In 2010, archaeologists Arunima Kashyap and Steve Webber of Washington State University in Vancouver used the method of starch analysis to trace the world's first-known or “oldest” curry. Yes, this was a Canadian find.

They did the starch analysis on shards of pottery that had held this curry thousands of years ago. The town where they found the proto-curry is Farmana, not far from Delhi, in Northern India. Delhi is the capital of India and a foodie city indeed. In fact, if you go to Delhi, you could take a trip to the archeological site at Farmana! The ancient Harappan/Indus Valley civilization flourished here some 4,000 years ago.



Research has shown that it was highly developed, with good town planning, irrigation systems and highly productive agriculture, weights and measures, trade and transportation, as well as art.

Soity Banerjee, a food writer, used the information provided by Kashyap and Webber to come up with a recipe for the WORLD'S OLDEST CURRY. Here it is; I have changed it a bit.

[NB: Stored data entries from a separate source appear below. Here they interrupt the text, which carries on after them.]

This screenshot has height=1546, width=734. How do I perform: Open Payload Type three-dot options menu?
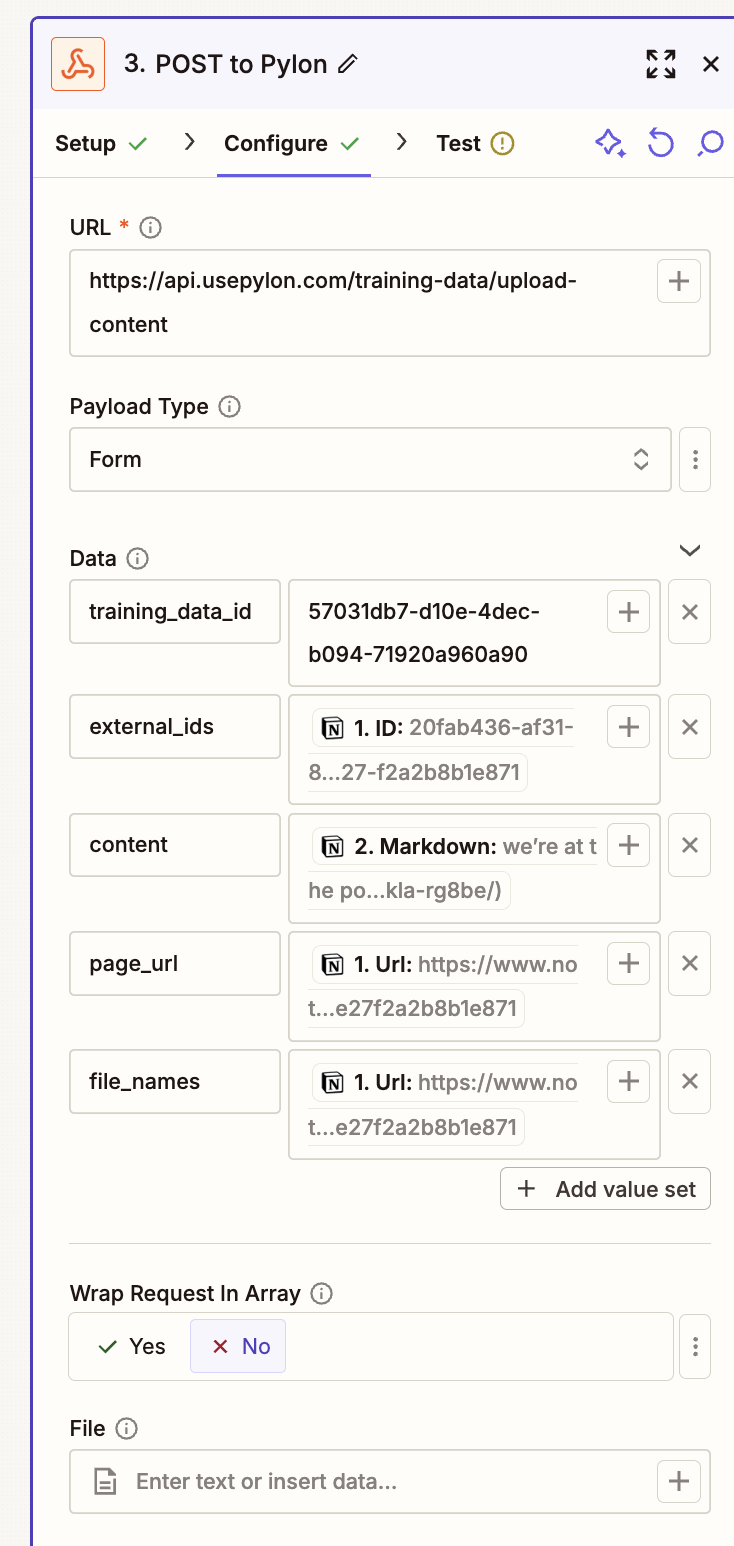tap(695, 460)
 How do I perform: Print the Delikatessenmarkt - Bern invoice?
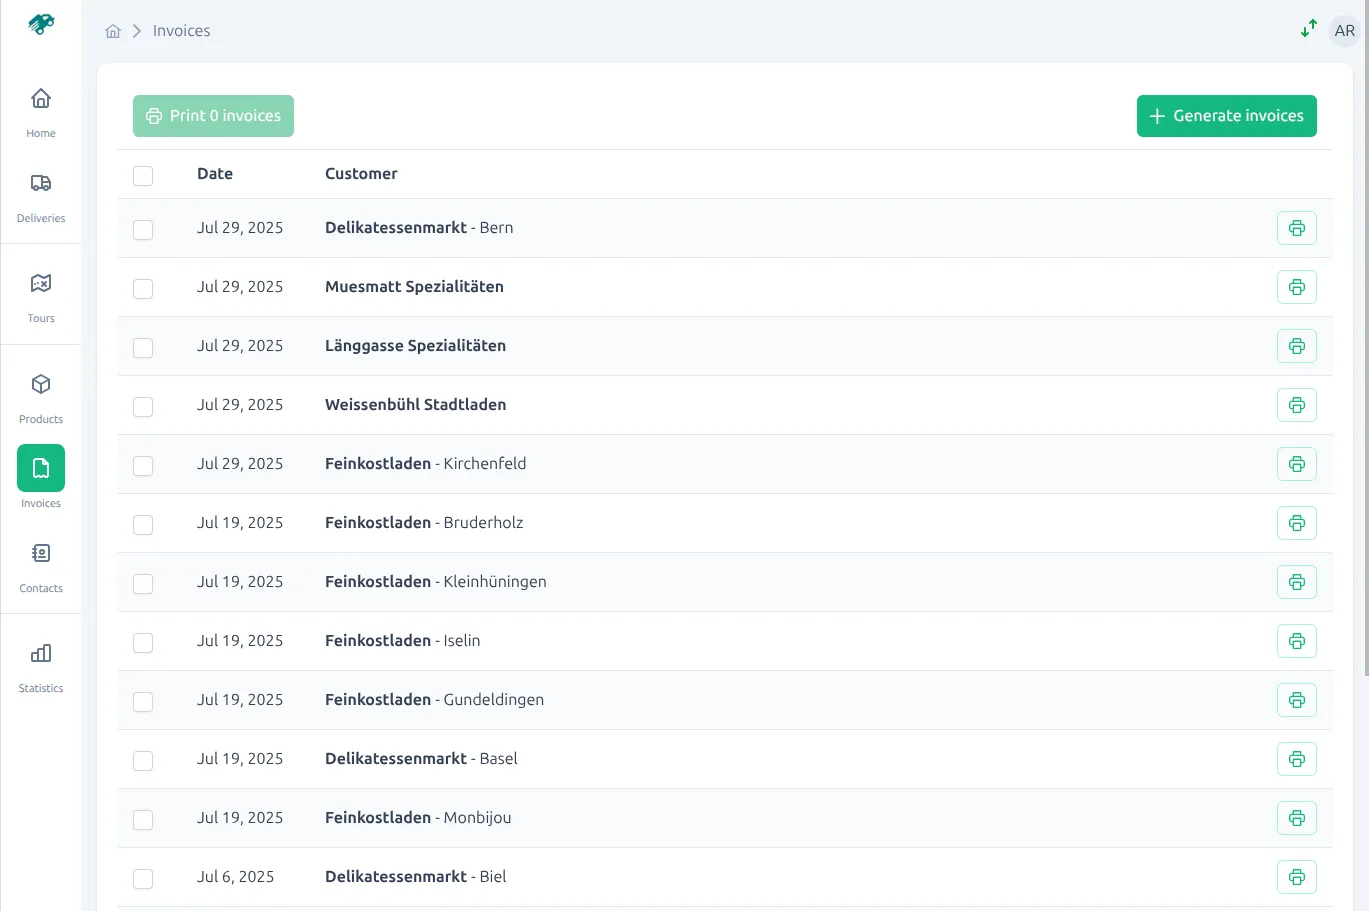click(x=1296, y=227)
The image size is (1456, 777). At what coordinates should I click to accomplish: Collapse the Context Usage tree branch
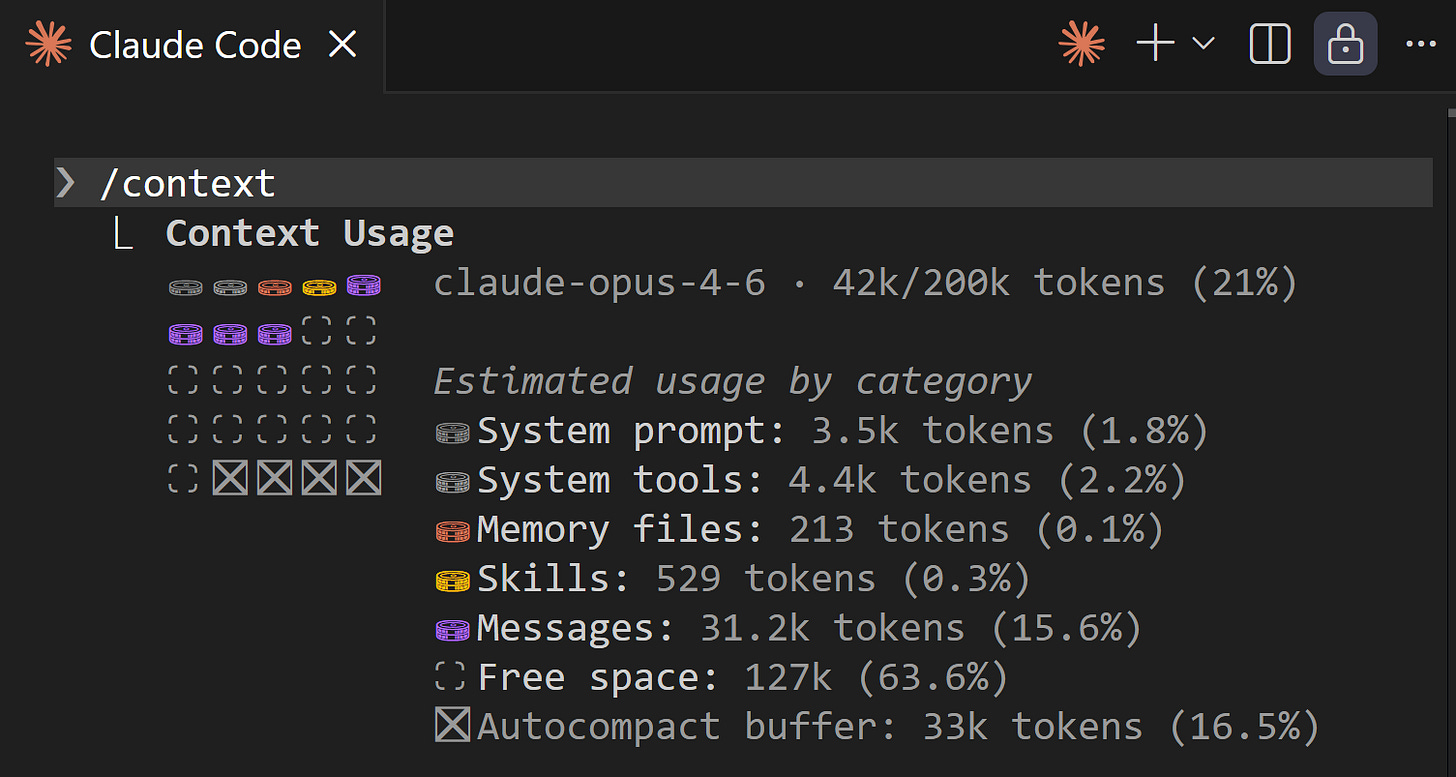point(124,232)
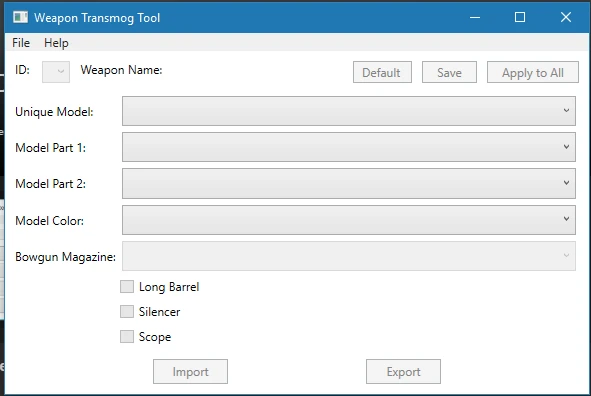Screen dimensions: 591x396
Task: Click the Apply to All button
Action: coord(533,72)
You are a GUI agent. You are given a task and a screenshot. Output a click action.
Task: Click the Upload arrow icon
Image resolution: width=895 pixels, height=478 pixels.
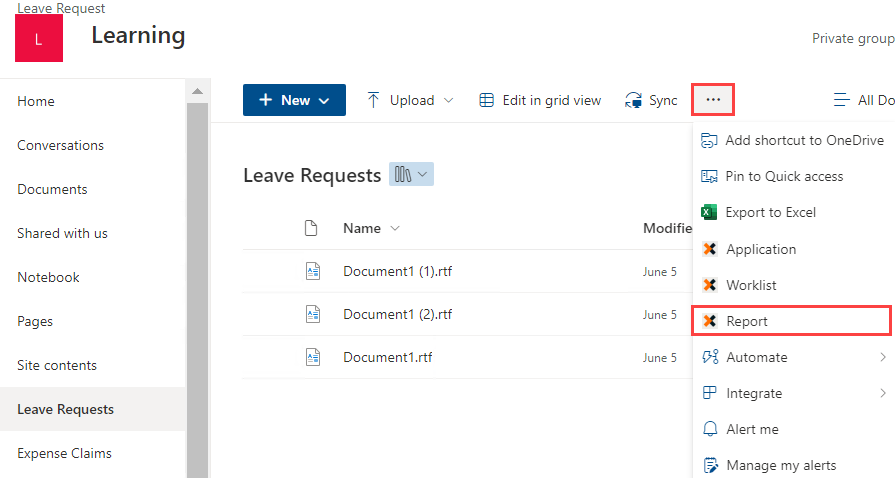point(373,100)
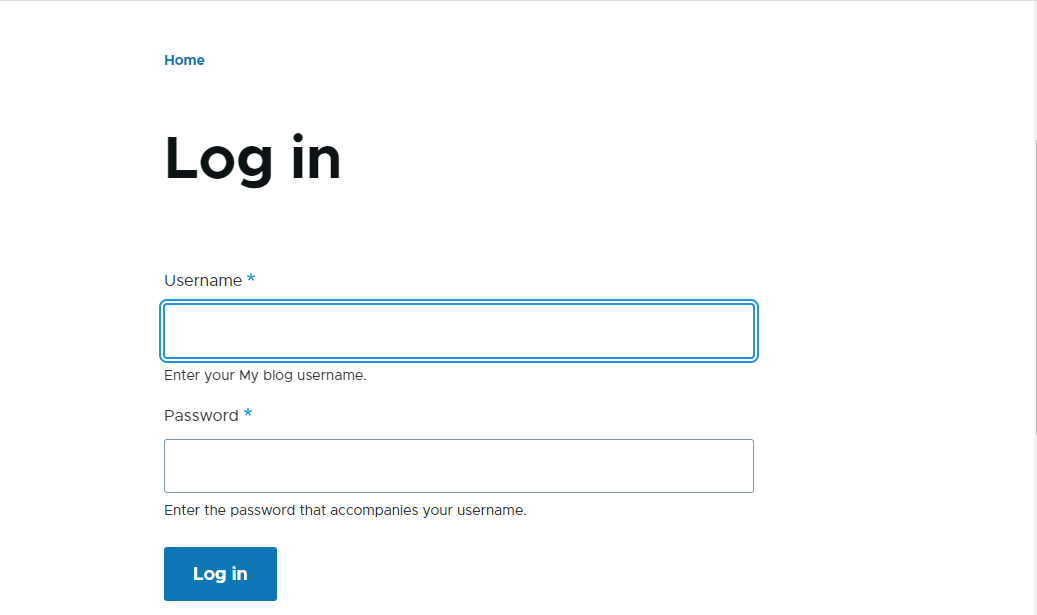Click the scrollbar track below the thumb
The width and height of the screenshot is (1037, 615).
click(x=1034, y=530)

  • 4 cups cubed aubergine/eggplant 
  • 1 tbsp ginger roughly chopped
  • 1/2 tsp turmeric powder
  • 1/2 tsp cumin seeds
  • Salt to taste
  • 1 tbsp raw mango cubes or
  • 1 tsp dry mango powder (Aamchur)
  • 1.5-3 tbsp Sesame oil
  • 1 tsp cane or brown sugar 
  • 2-4 tbsp fresh Basil chopped fine

 

  1. Grind the ginger, turmeric and cumin seeds with a little bit of water in a grinder to a paste.
  2. Heat sesame oil on medium heat, add the paste, and cook for 2 minutes. (The spices will become aromatic.)
  3. Add the aubergines, salt and stir well. Cover and cook until the aubergines are nearly cooked through; add some water, if needed.
  4. Now, stir in the raw mango or mango powder and the sugar. Cook covered on medium heat for 15-20 mins approx. or till eggplant is done.
  5. Stir from time to time.
  6. Take off heat and taste the curry. Feel free to add more salt and cumin powder. Garnish with chopped Basil.
  7. Serve with Indian flat bread like roti or Naan, or rice. Add a side salad.

Being a spice junkie, I also sprinkled some black pepper on top. My excuse was that pepper is indigenous to India and likely the Harappans knew it! This is a subtle curry and a nice way to really taste eggplant.